Meseta: this dry inland plateau in Northern Spain, dotted with villages hundreds of kilometres from any coast, has been circumscribed by a strange kind of silence since that motorway was built. No more the trundle of passers-through or the fresh energy of new residents. As each inhabitant leaves, or passes away, the doors to their houses are closed up, each house peering onto the street in a blank-faced stare. The road in or out has become a track, swallowed by weeds for lack of traffic, expediting the villages’ isolation.
I’ve seen people cry, because their memories seem to have vanished.
Inland: a word which might evoke the potential to feel bounded; cut off. And yet, or also, in the village of Fresno de la Carbadella in the plains beneath the Sierra de la Culebra, the film opens into a world of flows, cycles, connections, absences – and presences which evoke absences. In this ‘silence’ and ‘isolation’, each element has its own song and pitch and cadence.

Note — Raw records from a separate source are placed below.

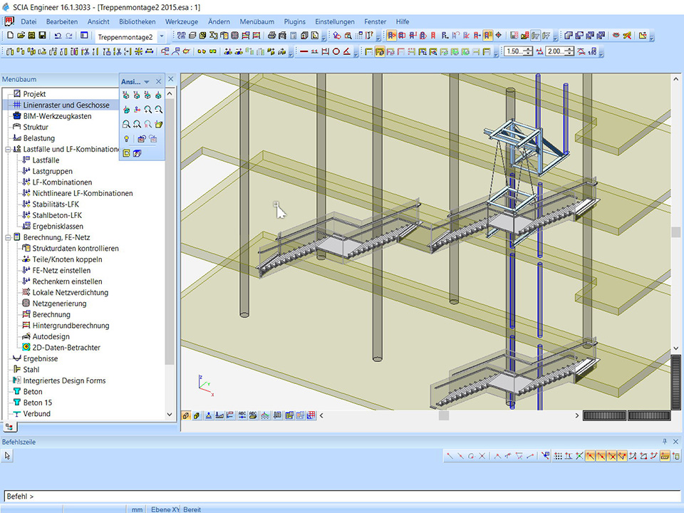This screenshot has width=684, height=513.
Task: Click the Save project icon
Action: [x=43, y=36]
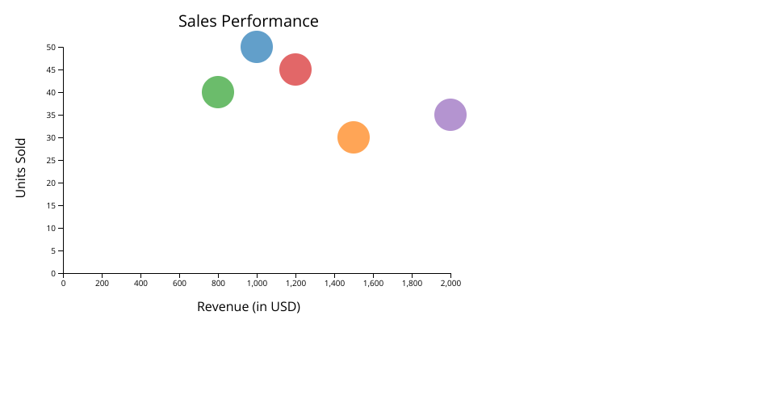This screenshot has height=404, width=775.
Task: Click the 400 tick label on x-axis
Action: tap(140, 284)
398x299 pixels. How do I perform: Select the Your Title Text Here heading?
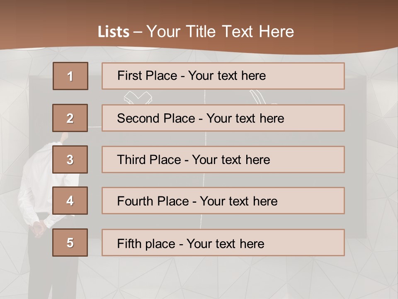click(x=220, y=32)
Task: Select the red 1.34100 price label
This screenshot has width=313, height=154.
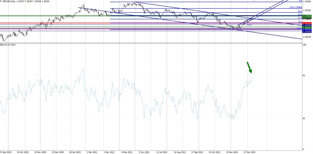Action: click(307, 23)
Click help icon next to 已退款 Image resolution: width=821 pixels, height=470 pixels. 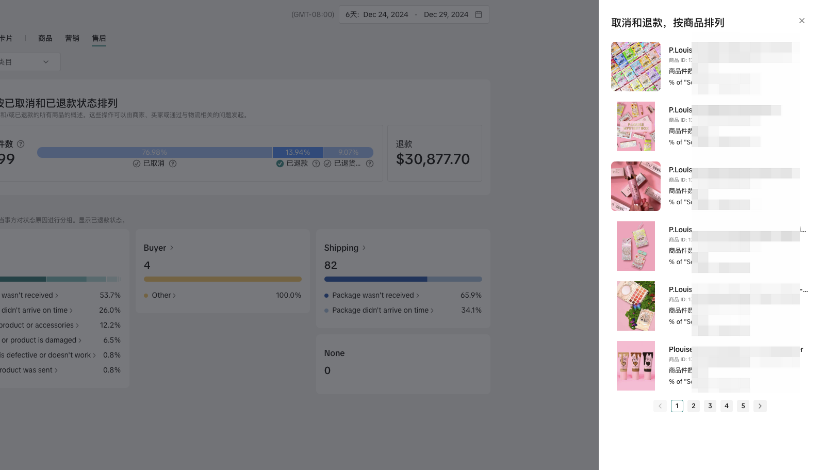(316, 164)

We are in the air looking down. We are on the ground watching the passing plane, thundering. From the sky: the land parcelled up, its wild profile mostly overwritten. On the ground: the wild pushes back.
A hundred bells churn dust, sheeps’ fleeces browned by the cacophony.
The emptiness of the village is the fullness of sound: thunder, cicadas, water.
At dusk a man speaks to his cows across the valley in their own language.
The darkness is real and total.
Meseta (Inland) is a film threaded through with many elements, and a multiplicity of POVs and temporalities. The structure is basket-like: a weave of many threads, looping. In that basket several lives are contained and interconnected – among them a farmer, an elderly smallholder couple and a shepherd. They eke out their existences on this dry plateau, criss-crossed by irrigation canals, burrowed under by wine caves.
Sheep, water, and aeroplane contrails appear time and again.
The sheep pass through the film, herded by the shepherd from a cacophonous opening to a homecoming finale before a storm. Cinematic transhumance, punctuated by a picnic brought to the shepherd by his wife. If you listen carefully, you will know that wolves live alongside them. The wild lives alongside them.
Water flows through the film, aurally as much as visually: carefully controlled, released into fields and gardens from a canal; sheets laundered in the stream. Villagers’ time is managed around this water – when it will be flowing in a direction that can be used.
The constant presence of contrails overhang modernity and speed on this slow and nature-led world, where the digital is disrupted. The film opens and closes with the view of the meseta from a plane. In the middle, two young girls – the only two children in the village – lie in an ancient grave looking up at the sky and another plane passing overhead: fulcrums between pasts and futures. They are out looking for Pokemons with their phone, but there are none. Because there’s no one but us. And if there aren’t people the Pokemon creators won’t put any Pokemons here. In a fruit tree CDs are hung to scare away the birds. Windows 2000 is written on one.
Meanwhile the farmer’s life is lived in a continuum between the real and the virtual. The shepherd’s sheep graze under a viaduct. A tractor crosses it. Cut to the tractor cab with the farmer driving. Cut to the farmer at home playing a computer game where he is also driving a tractor, then walking through a forest. The farmer’s virtual forest explorations cut to a similar POV in the real world, as if he has eyes in his knees. We watch him open a sluice to direct the stream to an irrigation channel. We pan from purpose (action, irrigation), back to the element itself exploring light, reflections, weeds, and flow: the wateriness of the water on its own terms. The soundtrack pulls us from just above the water into the water: immersion. Then there, like an apparition on the stream bed, is a discarded paella pan. Hints of past events – outdoor cooking perhaps, or use of the stream to wash up: humans connecting with the stream through use.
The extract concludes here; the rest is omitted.